Task description | Nothing in the records should change; write them all out exactly.
Segment Open
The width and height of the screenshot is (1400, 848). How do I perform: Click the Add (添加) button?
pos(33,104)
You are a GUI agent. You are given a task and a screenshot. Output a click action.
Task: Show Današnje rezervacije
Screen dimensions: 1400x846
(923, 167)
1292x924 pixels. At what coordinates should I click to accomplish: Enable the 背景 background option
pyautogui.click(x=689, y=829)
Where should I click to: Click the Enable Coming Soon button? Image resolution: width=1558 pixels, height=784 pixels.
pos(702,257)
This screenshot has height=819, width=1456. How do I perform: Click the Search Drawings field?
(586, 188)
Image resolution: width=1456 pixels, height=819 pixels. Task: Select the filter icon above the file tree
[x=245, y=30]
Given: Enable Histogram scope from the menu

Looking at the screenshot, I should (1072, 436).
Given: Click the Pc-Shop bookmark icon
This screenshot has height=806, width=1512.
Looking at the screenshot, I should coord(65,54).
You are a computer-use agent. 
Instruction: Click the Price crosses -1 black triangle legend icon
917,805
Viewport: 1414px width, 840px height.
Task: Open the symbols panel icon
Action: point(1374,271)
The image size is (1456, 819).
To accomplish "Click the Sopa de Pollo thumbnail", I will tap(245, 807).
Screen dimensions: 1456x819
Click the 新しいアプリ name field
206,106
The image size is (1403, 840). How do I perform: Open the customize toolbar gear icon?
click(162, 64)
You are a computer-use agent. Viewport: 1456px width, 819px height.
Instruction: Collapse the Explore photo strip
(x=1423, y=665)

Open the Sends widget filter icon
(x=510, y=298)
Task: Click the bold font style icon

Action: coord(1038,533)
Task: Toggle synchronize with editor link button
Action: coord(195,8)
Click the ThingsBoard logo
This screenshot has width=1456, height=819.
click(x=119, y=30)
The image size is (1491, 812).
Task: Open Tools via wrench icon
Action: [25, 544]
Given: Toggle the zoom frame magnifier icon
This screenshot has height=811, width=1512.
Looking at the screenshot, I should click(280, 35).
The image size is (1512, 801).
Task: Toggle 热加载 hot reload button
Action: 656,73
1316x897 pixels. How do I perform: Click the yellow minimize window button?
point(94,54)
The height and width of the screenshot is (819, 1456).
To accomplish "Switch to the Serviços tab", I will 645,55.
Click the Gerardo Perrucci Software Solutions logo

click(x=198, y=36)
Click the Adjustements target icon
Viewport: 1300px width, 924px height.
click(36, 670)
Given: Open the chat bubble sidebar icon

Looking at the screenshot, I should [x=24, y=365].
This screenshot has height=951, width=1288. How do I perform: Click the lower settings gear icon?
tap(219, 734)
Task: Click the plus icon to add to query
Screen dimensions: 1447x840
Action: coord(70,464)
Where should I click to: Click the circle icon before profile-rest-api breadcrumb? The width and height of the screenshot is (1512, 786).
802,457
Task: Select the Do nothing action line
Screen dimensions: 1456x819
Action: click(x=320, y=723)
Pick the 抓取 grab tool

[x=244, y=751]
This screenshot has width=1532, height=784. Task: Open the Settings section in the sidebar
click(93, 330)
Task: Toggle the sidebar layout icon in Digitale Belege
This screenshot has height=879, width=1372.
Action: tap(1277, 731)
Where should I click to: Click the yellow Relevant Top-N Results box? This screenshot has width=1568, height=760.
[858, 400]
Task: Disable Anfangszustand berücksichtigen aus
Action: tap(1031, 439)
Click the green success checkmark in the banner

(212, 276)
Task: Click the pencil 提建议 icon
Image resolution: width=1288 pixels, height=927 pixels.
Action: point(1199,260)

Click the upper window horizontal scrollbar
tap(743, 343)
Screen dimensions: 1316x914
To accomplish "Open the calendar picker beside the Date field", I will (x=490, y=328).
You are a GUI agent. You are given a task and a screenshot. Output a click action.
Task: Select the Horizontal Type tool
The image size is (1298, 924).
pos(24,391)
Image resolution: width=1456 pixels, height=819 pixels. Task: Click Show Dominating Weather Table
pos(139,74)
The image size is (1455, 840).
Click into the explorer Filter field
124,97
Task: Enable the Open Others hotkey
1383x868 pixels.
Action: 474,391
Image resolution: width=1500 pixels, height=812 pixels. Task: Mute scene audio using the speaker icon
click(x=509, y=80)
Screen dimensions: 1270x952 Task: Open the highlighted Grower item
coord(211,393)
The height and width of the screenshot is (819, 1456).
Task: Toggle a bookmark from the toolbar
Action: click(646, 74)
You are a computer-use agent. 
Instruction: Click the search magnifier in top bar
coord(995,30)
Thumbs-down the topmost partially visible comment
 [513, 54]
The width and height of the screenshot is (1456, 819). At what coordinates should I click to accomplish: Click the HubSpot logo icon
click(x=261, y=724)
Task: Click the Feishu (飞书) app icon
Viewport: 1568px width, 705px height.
Segment Closed
Response box |
The width and height of the screenshot is (1400, 848). How do I perform: Click the Add (添加) button?
pos(33,104)
You are a GUI agent. You are given a task and a screenshot. Output a click action.
Task: Show Današnje rezervacije
Screen dimensions: 1400x846
(923, 167)
1292x924 pixels. At what coordinates should I click to accomplish: Enable the 背景 background option
pyautogui.click(x=689, y=829)
Where should I click to: Click the Enable Coming Soon button? Image resolution: width=1558 pixels, height=784 pixels.
pos(702,257)
This screenshot has height=819, width=1456. How do I perform: Click the Search Drawings field?
(586, 188)
Image resolution: width=1456 pixels, height=819 pixels. Task: Select the filter icon above the file tree
[x=245, y=30]
Given: Enable Histogram scope from the menu

Looking at the screenshot, I should (1072, 436).
Given: Click the Pc-Shop bookmark icon
This screenshot has height=806, width=1512.
Looking at the screenshot, I should coord(65,54).
You are a computer-use agent. 
Instruction: Click the Price crosses -1 black triangle legend icon
917,805
Viewport: 1414px width, 840px height.
Task: Open the symbols panel icon
Action: point(1374,271)
The image size is (1456, 819).
To accomplish "Click the Sopa de Pollo thumbnail", I will tap(245, 807).
Screen dimensions: 1456x819
Click the 新しいアプリ name field
206,106
The image size is (1403, 840). How do I perform: Open the customize toolbar gear icon?
click(162, 64)
You are a computer-use agent. Viewport: 1456px width, 819px height.
Instruction: Collapse the Explore photo strip
(x=1423, y=665)

Open the Sends widget filter icon
(x=510, y=298)
Task: Click the bold font style icon

Action: coord(1038,533)
Task: Toggle synchronize with editor link button
Action: coord(195,8)
Click the ThingsBoard logo
This screenshot has width=1456, height=819.
click(x=119, y=30)
The image size is (1491, 812).
Task: Open Tools via wrench icon
Action: [25, 544]
Given: Toggle the zoom frame magnifier icon
This screenshot has height=811, width=1512.
Looking at the screenshot, I should click(280, 35).
The image size is (1512, 801).
Task: Toggle 热加载 hot reload button
Action: 656,73
1316x897 pixels. How do I perform: Click the yellow minimize window button?
point(94,54)
The height and width of the screenshot is (819, 1456).
To accomplish "Switch to the Serviços tab", I will 645,55.
Click the Gerardo Perrucci Software Solutions logo

click(x=198, y=36)
Click the Adjustements target icon
Viewport: 1300px width, 924px height.
click(36, 670)
Given: Open the chat bubble sidebar icon

Looking at the screenshot, I should [x=24, y=365].
This screenshot has height=951, width=1288. How do I perform: Click the lower settings gear icon?
tap(219, 734)
Task: Click the plus icon to add to query
Screen dimensions: 1447x840
Action: coord(70,464)
Where should I click to: Click the circle icon before profile-rest-api breadcrumb? The width and height of the screenshot is (1512, 786).
802,457
Task: Select the Do nothing action line
Screen dimensions: 1456x819
Action: click(x=320, y=723)
Pick the 抓取 grab tool

[x=244, y=751]
This screenshot has width=1532, height=784. Task: Open the Settings section in the sidebar
click(93, 330)
Task: Toggle the sidebar layout icon in Digitale Belege
This screenshot has height=879, width=1372.
Action: tap(1277, 731)
Where should I click to: Click the yellow Relevant Top-N Results box? This screenshot has width=1568, height=760.
[858, 400]
Task: Disable Anfangszustand berücksichtigen aus
Action: tap(1031, 439)
Click the green success checkmark in the banner

(212, 276)
Task: Click the pencil 提建议 icon
Image resolution: width=1288 pixels, height=927 pixels.
Action: point(1199,260)

Click the upper window horizontal scrollbar
tap(743, 343)
Screen dimensions: 1316x914
To accomplish "Open the calendar picker beside the Date field", I will (x=490, y=328).
You are a GUI agent. You are given a task and a screenshot. Output a click action.
Task: Select the Horizontal Type tool
The image size is (1298, 924).
pos(24,391)
Image resolution: width=1456 pixels, height=819 pixels. Task: Click Show Dominating Weather Table
pos(139,74)
The image size is (1455, 840).
Click into the explorer Filter field
124,97
Task: Enable the Open Others hotkey
1383x868 pixels.
Action: 474,391
Image resolution: width=1500 pixels, height=812 pixels. Task: Mute scene audio using the speaker icon
click(x=509, y=80)
Screen dimensions: 1270x952 Task: Open the highlighted Grower item
coord(211,393)
The height and width of the screenshot is (819, 1456).
Task: Toggle a bookmark from the toolbar
Action: click(646, 74)
You are a computer-use agent. 
Instruction: Click the search magnifier in top bar
coord(995,30)
Thumbs-down the topmost partially visible comment
 [513, 54]
The width and height of the screenshot is (1456, 819). At what coordinates should I click to accomplish: Click the HubSpot logo icon
click(x=261, y=724)
Task: Click the Feishu (飞书) app icon
Viewport: 1568px width, 705px height.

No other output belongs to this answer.